Since that modest beginning, I’ve written hundreds of articles and penned two columns that ran consecutively for more than a decade. Most of my features ran at least 1500 words; many ran 2500-3000 words. As my daughter so wisely pointed out, it was equal to writing a research paper every month! Writing feature articles was a lot of work, but hugely satisfying and the money helped pay for my horse habit.
All well and good, right? Well, yes and no. A little over a year ago, I lost my writing mojo. A laziness crept in that felt like a bad case of the flu; only this wasn’t the flu. I started sleeping late every day. I lingered over a second and third cup of coffee. I avoided my writing room like other people avoid Walmart on the weekends. My keyboard collected dust and even my Border Collie, (my tried and true writing companion) cultivated a heavy sigh.
“What is wrong with us?,” I asked the dog. She didn’t know.
We took long walks, cleaned closets, alphabetized the pantry. I cleaned the grooves in my kitchen cabinets with cotton swabs. (They work great, by the way…just dab the swab in a little polish and …well, never mind.) I turned my face away as I passed the closed door of my writing room. I missed deadlines, ignored emails from my editor. I was in a funk of the worst kind. The guilt of not writing was killing me. Writers write!

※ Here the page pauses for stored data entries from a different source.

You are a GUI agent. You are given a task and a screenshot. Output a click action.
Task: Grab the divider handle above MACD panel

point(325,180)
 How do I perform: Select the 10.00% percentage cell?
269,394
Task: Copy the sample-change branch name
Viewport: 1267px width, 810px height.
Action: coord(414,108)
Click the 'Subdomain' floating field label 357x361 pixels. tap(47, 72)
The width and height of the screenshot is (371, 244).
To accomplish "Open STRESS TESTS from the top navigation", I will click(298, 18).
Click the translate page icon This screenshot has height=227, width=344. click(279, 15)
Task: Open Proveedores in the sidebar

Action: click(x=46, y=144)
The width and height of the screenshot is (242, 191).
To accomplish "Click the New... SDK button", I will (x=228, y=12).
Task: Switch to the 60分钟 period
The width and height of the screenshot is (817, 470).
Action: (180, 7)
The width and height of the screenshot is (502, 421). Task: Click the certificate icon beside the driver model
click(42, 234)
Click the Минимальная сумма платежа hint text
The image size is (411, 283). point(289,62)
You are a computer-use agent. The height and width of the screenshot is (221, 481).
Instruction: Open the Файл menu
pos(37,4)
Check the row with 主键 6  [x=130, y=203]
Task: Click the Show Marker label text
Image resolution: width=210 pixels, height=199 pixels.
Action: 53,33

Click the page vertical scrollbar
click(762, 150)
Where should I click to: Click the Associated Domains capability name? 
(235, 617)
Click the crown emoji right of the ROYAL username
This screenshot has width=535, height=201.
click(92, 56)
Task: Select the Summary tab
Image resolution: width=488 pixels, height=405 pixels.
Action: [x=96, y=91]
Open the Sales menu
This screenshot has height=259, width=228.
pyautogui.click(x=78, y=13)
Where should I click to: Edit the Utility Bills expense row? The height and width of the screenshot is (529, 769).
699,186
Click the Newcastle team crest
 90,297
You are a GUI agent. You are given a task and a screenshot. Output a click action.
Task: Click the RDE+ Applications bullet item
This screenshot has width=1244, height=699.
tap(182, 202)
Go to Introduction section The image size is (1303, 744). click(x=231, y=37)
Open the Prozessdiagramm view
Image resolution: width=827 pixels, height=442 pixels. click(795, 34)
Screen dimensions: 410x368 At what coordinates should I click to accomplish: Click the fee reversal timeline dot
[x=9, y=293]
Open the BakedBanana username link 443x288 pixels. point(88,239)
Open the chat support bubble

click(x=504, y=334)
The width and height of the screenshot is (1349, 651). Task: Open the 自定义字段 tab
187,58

I began to walk with a limp.
One morning, while cleaning out the attic, I found a book I wrote when I was in the third grade. Although it had never been published and probably wasn’t all that good, the boys in my class were impressed that I’d written all thirty pages in cursive. I remember I’d felt like a celebrity. But, I also remembered how I wrote that book; sitting cross-legged on my Cinderella bedspread, hunched over double-lined yellow paper, writing my heart out.
Then it hit me. I wanted to be that kid. Writing her heart out all over again.
I got to work right away…uh…I mean…play. I sat cross-legged on my couch, hunched over my lined journal, and wrote a personal essay I called, One Kind of Woman. Weeks later, that essay was published in a small literary magazine and helped put the spark back in my writing.
Honor the kid in you. It’s our innocence and love for the written word that nourishes our writing and our life.